» AIM OF THE TASK: Within the listing below, please copy exactly the lines between the line holding "1121x1064 pixels." and the line holding "Given: Select the 1h time interval", inclusive.

====== SUPPLIED DATA

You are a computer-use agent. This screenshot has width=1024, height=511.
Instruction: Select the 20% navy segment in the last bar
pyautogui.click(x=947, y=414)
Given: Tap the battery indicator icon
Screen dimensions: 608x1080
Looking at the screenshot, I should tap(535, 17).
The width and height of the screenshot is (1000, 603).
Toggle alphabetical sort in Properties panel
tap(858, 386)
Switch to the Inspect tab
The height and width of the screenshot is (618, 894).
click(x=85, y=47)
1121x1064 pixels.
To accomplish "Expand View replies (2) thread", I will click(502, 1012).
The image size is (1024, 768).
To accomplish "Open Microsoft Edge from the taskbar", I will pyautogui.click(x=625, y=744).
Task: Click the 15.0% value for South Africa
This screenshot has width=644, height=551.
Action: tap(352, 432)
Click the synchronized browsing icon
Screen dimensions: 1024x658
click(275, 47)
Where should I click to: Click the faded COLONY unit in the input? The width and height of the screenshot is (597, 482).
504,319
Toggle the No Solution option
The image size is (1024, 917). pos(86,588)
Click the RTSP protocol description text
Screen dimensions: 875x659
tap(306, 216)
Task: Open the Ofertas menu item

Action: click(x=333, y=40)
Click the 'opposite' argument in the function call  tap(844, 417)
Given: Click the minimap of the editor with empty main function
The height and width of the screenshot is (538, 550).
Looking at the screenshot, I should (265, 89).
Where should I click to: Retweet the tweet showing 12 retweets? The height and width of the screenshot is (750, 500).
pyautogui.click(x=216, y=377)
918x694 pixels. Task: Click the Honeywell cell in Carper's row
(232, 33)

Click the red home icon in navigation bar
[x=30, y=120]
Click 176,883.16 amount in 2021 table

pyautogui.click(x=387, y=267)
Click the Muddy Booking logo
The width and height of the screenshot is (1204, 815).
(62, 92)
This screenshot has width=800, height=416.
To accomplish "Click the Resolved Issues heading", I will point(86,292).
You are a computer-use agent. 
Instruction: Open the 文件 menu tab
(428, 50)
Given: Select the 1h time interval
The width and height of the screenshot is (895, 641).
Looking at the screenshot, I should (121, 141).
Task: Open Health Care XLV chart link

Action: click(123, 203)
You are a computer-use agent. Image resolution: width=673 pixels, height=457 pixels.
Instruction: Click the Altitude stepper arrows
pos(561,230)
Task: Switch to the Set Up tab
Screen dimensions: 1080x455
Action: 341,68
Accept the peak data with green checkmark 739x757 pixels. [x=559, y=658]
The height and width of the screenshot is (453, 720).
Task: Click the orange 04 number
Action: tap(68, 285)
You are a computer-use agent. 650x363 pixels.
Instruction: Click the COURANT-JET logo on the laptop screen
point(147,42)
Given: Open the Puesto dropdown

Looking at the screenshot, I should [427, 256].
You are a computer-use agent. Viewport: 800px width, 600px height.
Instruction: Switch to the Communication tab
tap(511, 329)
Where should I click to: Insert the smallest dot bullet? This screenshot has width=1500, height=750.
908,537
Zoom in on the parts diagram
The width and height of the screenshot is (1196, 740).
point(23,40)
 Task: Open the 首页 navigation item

============

» RESULT OF THIS TASK:
1121x1064 pixels.
To accomplish "Expand View replies (2) thread", I will click(502, 1012).
The image size is (1024, 768).
To accomplish "Open Microsoft Edge from the taskbar", I will pyautogui.click(x=625, y=744).
Task: Click the 15.0% value for South Africa
This screenshot has width=644, height=551.
Action: tap(352, 432)
Click the synchronized browsing icon
Screen dimensions: 1024x658
click(275, 47)
Where should I click to: Click the faded COLONY unit in the input? The width and height of the screenshot is (597, 482).
504,319
Toggle the No Solution option
The image size is (1024, 917). pos(86,588)
Click the RTSP protocol description text
Screen dimensions: 875x659
tap(306, 216)
Task: Open the Ofertas menu item

Action: click(x=333, y=40)
Click the 'opposite' argument in the function call  tap(844, 417)
Given: Click the minimap of the editor with empty main function
The height and width of the screenshot is (538, 550).
Looking at the screenshot, I should (265, 89).
Where should I click to: Retweet the tweet showing 12 retweets? The height and width of the screenshot is (750, 500).
pyautogui.click(x=216, y=377)
918x694 pixels. Task: Click the Honeywell cell in Carper's row
(232, 33)

Click the red home icon in navigation bar
[x=30, y=120]
Click 176,883.16 amount in 2021 table

pyautogui.click(x=387, y=267)
Click the Muddy Booking logo
The width and height of the screenshot is (1204, 815).
(62, 92)
This screenshot has width=800, height=416.
To accomplish "Click the Resolved Issues heading", I will point(86,292).
You are a computer-use agent. 
Instruction: Open the 文件 menu tab
(428, 50)
Given: Select the 1h time interval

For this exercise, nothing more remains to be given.